Hi all, I introduced myself earlier today in the 'introductions' thread.
Here is a picture of my mouse scratchy taking a few minutes ago.

http://s223.photobucket.com/albums/dd9/ ... -00250.jpg

I have no idea what breed she is. She is mainly black but has a white spek (tiny) on the top of her head and her stomach has a white spek on it too. She also has white feet. Shes around 12-15 months old and is so tame and friendly she doesnt even try to run away from me. She is also very inquisitive and not affraid of my cat either (She sits at the side of her tank teasing the cat infact!).

I mentioned in my intro that we recently lost her friend peanut (female) who died on thursday. I have 2 male friends lined up for her, although I was'nt planning on breeding, this forum has changed my mind. The babies are so cute, so tomorrow I'm off to fetch 2 males and a new tank to segregate the males from the females for breeding purposes (We don't want too many pups!).

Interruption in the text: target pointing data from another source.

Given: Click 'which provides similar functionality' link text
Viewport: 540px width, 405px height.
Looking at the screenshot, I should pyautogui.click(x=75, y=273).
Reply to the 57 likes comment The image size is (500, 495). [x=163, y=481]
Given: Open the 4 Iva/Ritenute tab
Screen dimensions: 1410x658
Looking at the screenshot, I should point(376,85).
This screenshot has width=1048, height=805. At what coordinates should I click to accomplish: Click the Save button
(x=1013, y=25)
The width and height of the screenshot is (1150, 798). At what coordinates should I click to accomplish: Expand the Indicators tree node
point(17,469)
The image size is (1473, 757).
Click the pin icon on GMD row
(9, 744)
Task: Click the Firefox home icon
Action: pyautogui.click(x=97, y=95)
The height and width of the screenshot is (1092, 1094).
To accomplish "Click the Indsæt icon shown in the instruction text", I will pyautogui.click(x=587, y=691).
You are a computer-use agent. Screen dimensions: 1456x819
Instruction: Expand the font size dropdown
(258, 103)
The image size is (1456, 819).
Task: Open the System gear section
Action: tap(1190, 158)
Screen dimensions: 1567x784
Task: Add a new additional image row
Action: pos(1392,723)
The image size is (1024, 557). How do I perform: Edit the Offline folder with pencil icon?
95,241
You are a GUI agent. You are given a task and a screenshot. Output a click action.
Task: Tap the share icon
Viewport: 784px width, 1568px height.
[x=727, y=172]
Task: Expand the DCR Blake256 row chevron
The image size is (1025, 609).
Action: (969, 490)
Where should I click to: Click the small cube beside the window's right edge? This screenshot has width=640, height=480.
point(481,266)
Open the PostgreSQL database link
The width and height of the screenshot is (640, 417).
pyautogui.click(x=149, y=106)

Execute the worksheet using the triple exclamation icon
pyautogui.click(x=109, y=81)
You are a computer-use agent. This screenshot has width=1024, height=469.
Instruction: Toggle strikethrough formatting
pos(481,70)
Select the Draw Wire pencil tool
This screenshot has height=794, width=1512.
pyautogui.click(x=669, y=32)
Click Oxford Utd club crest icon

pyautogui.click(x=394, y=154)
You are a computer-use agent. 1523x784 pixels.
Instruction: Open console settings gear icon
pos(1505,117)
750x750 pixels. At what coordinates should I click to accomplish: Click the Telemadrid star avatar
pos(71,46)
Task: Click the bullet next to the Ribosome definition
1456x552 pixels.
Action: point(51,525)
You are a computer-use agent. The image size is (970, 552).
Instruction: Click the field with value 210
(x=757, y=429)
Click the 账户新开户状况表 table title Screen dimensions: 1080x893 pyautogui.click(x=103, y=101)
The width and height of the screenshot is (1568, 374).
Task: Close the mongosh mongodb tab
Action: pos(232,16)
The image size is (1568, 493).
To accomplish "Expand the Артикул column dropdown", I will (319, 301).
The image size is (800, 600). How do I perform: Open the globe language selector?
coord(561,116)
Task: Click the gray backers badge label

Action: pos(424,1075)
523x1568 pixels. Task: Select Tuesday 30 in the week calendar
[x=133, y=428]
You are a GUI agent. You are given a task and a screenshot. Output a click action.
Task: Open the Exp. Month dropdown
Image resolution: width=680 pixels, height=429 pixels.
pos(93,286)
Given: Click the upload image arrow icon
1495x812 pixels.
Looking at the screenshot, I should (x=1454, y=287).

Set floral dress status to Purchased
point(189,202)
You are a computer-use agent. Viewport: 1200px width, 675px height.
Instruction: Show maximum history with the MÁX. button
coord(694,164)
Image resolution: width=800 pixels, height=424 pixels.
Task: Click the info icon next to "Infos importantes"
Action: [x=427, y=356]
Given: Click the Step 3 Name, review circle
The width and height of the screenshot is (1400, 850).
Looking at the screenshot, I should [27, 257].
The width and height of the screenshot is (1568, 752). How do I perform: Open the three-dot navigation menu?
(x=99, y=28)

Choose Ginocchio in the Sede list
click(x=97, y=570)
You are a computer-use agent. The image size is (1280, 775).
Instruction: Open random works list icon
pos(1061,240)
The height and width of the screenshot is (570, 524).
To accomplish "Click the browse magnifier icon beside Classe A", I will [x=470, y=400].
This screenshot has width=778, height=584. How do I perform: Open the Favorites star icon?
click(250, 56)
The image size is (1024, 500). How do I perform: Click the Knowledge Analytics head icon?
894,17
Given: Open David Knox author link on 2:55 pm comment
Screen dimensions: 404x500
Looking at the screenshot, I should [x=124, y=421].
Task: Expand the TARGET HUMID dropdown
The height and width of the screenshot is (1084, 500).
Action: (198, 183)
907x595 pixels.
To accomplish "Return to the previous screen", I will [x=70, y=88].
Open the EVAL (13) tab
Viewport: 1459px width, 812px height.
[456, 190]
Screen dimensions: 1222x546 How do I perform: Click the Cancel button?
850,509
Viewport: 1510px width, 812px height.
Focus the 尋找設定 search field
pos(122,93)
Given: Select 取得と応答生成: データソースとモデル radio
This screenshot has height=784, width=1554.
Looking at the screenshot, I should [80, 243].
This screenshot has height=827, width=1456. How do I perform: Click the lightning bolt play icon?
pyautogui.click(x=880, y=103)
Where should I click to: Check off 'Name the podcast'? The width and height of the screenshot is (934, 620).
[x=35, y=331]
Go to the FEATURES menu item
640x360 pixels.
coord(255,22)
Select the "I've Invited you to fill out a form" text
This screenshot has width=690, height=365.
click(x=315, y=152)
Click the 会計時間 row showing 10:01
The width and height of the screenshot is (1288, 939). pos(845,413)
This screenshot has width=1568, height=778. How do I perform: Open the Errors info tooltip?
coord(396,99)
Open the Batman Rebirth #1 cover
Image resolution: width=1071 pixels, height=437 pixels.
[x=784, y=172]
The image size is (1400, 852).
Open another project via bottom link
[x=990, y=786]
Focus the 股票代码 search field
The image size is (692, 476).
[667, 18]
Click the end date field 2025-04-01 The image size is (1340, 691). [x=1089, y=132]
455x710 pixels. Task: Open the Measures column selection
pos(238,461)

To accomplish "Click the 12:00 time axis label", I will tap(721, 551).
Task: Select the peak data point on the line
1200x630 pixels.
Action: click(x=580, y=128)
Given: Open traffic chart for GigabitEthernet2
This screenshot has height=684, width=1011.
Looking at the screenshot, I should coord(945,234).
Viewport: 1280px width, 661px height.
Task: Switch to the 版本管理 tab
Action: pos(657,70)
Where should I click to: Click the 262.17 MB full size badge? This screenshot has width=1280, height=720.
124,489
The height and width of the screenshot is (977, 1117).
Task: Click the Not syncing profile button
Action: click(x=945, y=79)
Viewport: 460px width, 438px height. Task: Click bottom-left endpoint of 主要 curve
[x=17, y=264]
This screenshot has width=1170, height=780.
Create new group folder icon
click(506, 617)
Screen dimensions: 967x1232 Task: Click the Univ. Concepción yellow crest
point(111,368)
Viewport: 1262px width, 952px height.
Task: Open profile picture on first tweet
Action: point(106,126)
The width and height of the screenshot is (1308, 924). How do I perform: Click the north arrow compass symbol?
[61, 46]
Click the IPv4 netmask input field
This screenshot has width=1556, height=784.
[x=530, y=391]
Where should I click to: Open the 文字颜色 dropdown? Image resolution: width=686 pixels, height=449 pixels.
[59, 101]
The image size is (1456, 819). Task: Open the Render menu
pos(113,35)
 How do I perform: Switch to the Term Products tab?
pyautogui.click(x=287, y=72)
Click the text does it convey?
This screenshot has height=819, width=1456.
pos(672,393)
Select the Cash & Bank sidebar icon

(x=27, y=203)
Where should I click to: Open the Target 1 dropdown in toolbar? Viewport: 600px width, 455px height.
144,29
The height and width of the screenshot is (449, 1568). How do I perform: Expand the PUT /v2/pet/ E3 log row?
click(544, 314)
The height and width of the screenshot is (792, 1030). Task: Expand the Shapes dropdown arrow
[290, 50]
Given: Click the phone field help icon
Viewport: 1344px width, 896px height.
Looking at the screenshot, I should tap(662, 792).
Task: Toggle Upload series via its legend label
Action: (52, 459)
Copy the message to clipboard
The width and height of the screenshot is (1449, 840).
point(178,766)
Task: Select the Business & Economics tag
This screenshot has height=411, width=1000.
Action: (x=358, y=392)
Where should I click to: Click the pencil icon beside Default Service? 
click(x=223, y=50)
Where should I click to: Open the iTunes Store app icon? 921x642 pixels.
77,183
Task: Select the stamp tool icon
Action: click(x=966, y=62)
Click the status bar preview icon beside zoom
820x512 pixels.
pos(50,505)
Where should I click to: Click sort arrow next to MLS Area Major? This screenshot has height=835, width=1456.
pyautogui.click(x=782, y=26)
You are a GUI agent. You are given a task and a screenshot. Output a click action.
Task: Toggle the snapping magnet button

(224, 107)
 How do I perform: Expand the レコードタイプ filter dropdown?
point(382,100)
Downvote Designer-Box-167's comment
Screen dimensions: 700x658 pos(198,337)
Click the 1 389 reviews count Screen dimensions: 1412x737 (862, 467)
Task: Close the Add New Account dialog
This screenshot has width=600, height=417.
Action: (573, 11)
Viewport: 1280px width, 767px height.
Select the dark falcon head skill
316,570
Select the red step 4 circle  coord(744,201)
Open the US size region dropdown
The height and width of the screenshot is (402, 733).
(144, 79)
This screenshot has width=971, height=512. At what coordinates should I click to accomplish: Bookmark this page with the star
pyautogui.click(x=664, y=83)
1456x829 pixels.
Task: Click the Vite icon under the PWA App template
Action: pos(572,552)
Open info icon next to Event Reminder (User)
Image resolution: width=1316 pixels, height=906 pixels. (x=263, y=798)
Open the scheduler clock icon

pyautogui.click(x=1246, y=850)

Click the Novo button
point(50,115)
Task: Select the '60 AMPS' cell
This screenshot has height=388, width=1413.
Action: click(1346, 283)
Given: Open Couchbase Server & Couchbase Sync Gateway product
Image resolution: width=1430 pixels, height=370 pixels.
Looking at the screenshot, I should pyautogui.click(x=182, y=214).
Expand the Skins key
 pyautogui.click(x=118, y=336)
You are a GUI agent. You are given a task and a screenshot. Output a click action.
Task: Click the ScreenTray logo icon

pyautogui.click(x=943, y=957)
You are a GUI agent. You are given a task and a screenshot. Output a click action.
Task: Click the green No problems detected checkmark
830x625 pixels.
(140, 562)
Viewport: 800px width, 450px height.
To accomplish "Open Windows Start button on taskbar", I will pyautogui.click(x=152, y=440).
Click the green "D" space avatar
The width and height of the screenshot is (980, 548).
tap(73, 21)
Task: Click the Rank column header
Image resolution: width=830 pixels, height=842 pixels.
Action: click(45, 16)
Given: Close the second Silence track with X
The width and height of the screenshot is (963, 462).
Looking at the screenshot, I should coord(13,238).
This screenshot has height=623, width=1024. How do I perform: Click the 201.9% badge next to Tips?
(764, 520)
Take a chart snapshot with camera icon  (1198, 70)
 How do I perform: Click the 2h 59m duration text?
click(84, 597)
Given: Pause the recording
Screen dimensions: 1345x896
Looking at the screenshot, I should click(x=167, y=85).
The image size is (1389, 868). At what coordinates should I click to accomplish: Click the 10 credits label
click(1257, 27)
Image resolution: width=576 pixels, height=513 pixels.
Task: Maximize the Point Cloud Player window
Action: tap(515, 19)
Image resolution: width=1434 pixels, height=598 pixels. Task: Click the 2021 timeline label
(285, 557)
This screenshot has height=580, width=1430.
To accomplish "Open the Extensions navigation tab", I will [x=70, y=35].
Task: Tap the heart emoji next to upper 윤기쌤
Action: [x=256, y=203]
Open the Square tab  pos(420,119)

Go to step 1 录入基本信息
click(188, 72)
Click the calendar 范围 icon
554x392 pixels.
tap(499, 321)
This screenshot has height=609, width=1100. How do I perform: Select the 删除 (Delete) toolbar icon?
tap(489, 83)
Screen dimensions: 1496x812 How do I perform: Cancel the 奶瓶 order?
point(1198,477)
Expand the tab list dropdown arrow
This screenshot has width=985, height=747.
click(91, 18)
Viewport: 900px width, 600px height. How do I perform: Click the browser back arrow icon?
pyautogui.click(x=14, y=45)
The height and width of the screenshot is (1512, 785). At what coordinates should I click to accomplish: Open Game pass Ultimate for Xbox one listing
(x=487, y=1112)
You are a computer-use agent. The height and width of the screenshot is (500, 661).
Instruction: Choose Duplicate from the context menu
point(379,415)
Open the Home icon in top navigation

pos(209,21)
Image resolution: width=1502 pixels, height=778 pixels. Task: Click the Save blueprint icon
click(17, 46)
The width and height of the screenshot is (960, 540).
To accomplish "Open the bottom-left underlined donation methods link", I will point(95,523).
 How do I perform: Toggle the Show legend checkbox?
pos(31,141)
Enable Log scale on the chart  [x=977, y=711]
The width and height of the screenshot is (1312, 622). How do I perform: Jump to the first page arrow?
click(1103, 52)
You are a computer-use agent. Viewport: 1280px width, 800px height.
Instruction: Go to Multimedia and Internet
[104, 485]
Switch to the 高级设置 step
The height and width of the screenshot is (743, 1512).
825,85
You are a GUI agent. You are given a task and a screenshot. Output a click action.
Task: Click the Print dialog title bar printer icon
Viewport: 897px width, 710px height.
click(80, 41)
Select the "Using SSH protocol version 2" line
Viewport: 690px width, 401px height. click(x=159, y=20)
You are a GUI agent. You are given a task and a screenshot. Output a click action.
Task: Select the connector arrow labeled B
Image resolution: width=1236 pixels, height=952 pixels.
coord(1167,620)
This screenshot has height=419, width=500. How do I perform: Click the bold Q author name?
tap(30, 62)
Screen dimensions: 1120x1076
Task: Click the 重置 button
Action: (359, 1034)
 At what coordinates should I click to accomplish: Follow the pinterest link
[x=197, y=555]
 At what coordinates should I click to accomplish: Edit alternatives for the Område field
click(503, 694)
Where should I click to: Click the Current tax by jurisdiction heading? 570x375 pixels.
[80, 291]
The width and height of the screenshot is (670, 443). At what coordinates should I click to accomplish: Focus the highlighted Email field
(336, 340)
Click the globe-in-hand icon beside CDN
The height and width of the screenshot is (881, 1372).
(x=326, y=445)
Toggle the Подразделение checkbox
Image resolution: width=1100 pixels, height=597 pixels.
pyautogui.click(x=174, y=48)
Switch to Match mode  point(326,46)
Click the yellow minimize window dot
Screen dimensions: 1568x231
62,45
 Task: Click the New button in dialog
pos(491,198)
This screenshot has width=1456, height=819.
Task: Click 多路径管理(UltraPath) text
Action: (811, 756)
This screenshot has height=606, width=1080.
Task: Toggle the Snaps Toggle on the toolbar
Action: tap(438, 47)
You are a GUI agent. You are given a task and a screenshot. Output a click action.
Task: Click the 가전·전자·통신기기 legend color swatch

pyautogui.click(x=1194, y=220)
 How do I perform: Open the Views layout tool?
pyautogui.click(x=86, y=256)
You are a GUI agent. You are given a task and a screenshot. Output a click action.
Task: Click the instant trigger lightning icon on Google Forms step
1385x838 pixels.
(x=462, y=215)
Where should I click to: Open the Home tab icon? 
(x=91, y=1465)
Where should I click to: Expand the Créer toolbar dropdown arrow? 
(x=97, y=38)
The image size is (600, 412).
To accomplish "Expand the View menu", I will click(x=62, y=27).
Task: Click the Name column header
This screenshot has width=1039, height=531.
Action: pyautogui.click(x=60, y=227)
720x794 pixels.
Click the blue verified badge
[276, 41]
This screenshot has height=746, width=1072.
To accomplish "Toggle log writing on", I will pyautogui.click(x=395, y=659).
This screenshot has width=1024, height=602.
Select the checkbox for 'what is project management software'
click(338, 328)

If anyone has any advice for me about breeding feel free to share with me as I'm just starting out I need as much info as possible...

Amy


----------



## andypandy29us (Aug 10, 2012)

she is beautiful looks very much like my mouse spot who is also very friendly and is always happy to come out to see me and my daughter


----------



## besty74 (May 26, 2012)

the best idea is to go through and read all the old threads for advice then ask us any specific questions you have directly.


----------



## candycorn (Oct 31, 2011)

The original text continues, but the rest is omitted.